* [TRECHO PARA LEITURA]:
▽
Publicistas

Como vive o Direito Público na Praça dos Três Poderes

Crônica de duas reuniões exemplares, seus modos e valores

Foto: Marcos Corrêa/PR

As salas de Brasília vieram de pranchetas sonhadoras, modernistas. Naqueles anos 1950, queríamos escapar do passado ruim e criávamos nossa administração pública impessoal e o constitucionalismo democrático. Depois, muito de frustrante (1964) e generoso (1988) aconteceu. Nas salas do Supremo Tribunal Federal e do Palácio do Planalto, circularam autoridades e juristas, estes a pingar diferentes óleos de direito público nas engrenagens do poder. Aí chegou 2020, os vírus se descontrolaram. E tudo se pôs a ruir. Era preciso agir, e as cúpulas de Brasília se reuniram.

No Planalto, em 22 de abril, quando 3 mil brasileiros já tinham caído pela Covid-19, o presidente juntou seus ministros. Na mesa, o destino do país. Nosso barco pode estar indo para um iceberg”, disse. Mas pouco se tratou de saúde ou economia. Quanto à contaminação, o ministro da área disse algo (e não durou no cargo). O colega sugeriu, talvez falando de turistas: Deixa cada um se f. do jeito que quiser”. Outro, sobre a mudança de normas jurídicas, propôs aproveitar a confusão para passar a boiada”.
△
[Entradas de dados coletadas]
▽
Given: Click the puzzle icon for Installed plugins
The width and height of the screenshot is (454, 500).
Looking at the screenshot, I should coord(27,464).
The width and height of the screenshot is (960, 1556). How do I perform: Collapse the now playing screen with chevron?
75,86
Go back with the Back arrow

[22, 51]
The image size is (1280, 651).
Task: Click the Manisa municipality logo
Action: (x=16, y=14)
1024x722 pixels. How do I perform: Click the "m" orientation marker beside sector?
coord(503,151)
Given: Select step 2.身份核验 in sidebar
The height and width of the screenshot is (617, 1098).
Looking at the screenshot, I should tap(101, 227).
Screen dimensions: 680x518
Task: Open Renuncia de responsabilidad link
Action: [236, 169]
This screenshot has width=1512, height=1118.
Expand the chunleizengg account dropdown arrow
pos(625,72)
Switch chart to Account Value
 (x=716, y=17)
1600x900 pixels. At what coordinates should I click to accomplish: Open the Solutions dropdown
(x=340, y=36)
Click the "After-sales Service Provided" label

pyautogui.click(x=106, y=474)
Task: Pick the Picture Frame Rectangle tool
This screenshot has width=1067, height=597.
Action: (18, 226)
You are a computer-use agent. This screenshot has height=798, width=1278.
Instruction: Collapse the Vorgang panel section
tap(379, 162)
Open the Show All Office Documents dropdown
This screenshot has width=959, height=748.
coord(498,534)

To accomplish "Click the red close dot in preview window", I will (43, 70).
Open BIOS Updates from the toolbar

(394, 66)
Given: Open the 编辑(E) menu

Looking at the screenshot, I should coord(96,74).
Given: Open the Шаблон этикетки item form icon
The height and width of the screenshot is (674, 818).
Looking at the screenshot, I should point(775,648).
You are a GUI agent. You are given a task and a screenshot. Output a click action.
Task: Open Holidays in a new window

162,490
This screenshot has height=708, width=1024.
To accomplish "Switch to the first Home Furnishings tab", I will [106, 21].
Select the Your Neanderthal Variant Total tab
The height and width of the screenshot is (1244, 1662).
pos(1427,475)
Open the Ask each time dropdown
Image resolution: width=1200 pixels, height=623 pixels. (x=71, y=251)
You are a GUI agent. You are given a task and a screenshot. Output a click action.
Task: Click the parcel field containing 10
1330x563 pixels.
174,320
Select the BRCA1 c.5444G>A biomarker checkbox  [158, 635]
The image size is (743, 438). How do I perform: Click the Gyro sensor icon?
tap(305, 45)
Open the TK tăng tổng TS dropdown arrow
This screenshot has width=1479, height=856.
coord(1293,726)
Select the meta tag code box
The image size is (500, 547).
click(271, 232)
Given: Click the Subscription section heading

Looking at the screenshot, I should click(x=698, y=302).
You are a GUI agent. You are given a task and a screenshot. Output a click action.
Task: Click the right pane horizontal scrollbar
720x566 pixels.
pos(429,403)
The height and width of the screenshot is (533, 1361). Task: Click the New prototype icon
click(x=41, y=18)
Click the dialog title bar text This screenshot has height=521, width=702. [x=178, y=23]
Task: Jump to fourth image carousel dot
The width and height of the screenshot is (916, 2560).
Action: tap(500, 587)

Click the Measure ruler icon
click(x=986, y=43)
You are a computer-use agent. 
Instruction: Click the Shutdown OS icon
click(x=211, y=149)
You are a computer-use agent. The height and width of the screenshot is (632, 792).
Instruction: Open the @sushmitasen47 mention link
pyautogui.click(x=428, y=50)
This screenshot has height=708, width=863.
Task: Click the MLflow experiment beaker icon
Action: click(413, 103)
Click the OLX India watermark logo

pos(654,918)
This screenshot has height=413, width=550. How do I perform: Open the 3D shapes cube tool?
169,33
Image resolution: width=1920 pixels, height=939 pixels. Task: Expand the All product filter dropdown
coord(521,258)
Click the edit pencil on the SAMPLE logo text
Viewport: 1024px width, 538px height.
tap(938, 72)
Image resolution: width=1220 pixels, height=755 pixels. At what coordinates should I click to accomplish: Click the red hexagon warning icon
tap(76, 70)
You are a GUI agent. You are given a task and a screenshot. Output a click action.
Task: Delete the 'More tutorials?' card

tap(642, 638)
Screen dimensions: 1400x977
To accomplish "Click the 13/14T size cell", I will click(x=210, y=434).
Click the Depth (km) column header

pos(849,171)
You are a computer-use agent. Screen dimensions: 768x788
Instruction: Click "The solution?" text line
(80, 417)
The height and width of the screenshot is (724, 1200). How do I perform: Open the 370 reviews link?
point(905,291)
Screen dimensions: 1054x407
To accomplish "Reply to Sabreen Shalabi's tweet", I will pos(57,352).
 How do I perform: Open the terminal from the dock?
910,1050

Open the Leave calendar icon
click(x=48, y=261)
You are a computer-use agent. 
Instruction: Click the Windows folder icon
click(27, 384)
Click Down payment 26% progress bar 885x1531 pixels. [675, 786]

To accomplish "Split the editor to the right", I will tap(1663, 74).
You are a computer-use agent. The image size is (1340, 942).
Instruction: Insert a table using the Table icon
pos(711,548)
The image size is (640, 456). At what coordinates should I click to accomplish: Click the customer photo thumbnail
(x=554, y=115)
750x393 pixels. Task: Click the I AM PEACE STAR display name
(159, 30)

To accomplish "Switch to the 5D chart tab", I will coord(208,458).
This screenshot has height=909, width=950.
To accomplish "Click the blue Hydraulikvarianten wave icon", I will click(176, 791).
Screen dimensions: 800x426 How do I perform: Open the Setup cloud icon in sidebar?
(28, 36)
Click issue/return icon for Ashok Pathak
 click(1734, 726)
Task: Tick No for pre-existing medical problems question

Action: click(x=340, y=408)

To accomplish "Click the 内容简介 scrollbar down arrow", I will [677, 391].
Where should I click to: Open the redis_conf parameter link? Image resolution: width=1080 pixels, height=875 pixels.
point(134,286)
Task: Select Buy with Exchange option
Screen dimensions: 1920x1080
△
* [EXPERIMENTE]:
Retome a crônica sobre as reuniões de cúpula em Brasília a partir da última frase do trecho para leitura.

* [RESULTADO DO EXERCÍCIO]:
A conversa, animada, passou bastante pelo direito público. Houve muita ira. Todos contra: contra o STF, contra os juízes, contra as normas de regulação, contra as autonomias federativas, contra a imprensa livre, contra os direitos indígenas – todos irritados com o publicismo do país. Também se falou a favor, mas de interesses pessoais, estranhos aos publicistas: mencionaram-se filhos, irmãos, amigos, até um sistema de informações clandestino.

Soluções impacientes vieram à mesa: prender, armar, interferir (“Vou interferir!”). Órgãos públicos foram citados, mas sem uma palavra sobre limites jurídicos e regras de competência.

Exceção: lembrando o art. 142 da Constituição, alguém, ladeado por generais, gritou ser o chefe supremo das formas armadas. E sintetizou: Eu tenho o poder e vou interferir”.

Em 20 e 21 de maio, quando o STF se reuniu para tratar da constitucionalidade da medida provisória 966, os mortos da pandemia já passavam de 20 mil. E os ministros já sabiam pelos jornais o que se falara do outro lado da praça. A sessão do STF definiria os limites da responsabilidade dos gestores públicos na pandemia. Imprensa e oposição exageravam: os governantes querem salvo-conduto contra o direito público! Alguns controladores pediam para se livrar dos protocolos que a MP lhes impunha (os mesmos protocolos que já estavam em outra lei). Ministros, diziam uns e outros, barrem a MP. Parecia bom: ficaria mais fácil o lado de lá ser acossado nos tribunais.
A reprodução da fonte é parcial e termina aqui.